═══ DOCUMENT TEXT
Question: Is sin who you are or just how you behave; is weeping over one's sins an essential step to salvation, or does it just come later? | thebereancall.org

TBC Staff

Question: I'm a member of a would-be megachurch that follows Rick Warren's ideas in order to become the largest church in my town. The pastor quotes The Message and the NLT. Vineyard songs are our "old hymns." The issue, of course, is whether we are becoming apostate by trying to be "seeker-friendly" on Sunday....Would you please do an article on the nature of sin...? The user-friendly churches...appealing to people who don't feel particularly guilty, define sin as having self on the throne..., rather than being "fully devoted disciples...." The Reformation targeted guilt-driven Roman Catholics. It told them to quit trusting...sacraments and indulgences and instead to trust only in the Lord's sacrifice as their remedy for guilt and fear of hell. It emphasized that He...took upon Himself the sin nature of the world...and was punished by separation from the Father. His divine Nature overcame the sin nature and separation.... [My church] emphasizes that the sin which Christ died for was...failure to love the Lord with all your heart, soul, mind and strength, and your neighbor as yourself. So their motto is "Loving God, Loving People." Repentance is defined as changing your paradigm from self-preservation to living for and being all about Jesus....[So they] preach repentance from sin as "step into a new relationship with the Lord which will transform you...." This illustrates why I believe that megachurch apostasy has to do with a misconception of the nature of sin and why I would like to see TBC do an article on sin. Is sin who you are or just how you behave; is weeping over one's sins an essential step to salvation, or does it just come later?

Response: Thank you. I agree that conviction of sin and repentance are scarcely preached today. Of course, Christ did not take "upon himself the sin nature of the world" but "the sin of the world" (Jn:1:29). Nor was it His "divine nature [that] overcame the sin nature and separation...." It was His payment of the penalty for sin that saves us. To tell the sinner that he can "step into a new relationship with the Lord which will transform [him]" is not the gospel Paul preached and by which his hearers were saved through believing the good news that Christ died for our sins, was buried, and resurrected "according to the scriptures" (1 Cor:15:2-4).
══════
═══ EXTRACTED DATA
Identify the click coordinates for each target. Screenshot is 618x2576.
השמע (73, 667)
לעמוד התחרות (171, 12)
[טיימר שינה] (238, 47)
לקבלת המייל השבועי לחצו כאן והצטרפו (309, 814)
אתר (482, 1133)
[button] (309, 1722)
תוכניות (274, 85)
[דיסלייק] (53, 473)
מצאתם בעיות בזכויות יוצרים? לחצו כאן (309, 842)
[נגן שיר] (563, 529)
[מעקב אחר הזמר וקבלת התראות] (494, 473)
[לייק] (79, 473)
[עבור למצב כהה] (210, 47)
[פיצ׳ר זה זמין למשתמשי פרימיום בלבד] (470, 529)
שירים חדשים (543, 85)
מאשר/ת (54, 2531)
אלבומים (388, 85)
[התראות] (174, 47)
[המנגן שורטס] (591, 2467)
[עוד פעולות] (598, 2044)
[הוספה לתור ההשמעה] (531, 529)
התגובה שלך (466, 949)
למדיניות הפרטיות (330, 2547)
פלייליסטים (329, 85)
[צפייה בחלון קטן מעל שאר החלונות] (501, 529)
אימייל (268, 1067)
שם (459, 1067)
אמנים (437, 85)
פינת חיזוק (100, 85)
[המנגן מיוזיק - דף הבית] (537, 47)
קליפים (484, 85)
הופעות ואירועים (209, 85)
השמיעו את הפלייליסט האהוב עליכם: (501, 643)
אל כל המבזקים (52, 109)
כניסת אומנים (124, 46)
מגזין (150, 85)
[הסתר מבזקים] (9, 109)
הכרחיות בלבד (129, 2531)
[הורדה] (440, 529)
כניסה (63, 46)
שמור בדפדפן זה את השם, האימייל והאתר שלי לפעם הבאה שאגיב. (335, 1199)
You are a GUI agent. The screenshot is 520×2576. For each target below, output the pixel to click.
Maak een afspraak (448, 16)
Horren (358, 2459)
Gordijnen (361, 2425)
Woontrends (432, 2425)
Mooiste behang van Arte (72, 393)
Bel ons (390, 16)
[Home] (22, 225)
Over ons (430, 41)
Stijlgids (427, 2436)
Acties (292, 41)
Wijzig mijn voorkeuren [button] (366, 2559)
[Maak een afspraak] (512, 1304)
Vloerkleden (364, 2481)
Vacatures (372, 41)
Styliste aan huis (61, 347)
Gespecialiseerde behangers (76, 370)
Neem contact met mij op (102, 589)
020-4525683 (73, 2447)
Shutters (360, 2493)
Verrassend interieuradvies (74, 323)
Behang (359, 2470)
══════
**PROBLEM**:
In the text on the nature of sin, what motto does the questioner's church use?

**THE COMPLETED TASK**:
"Loving God, Loving People."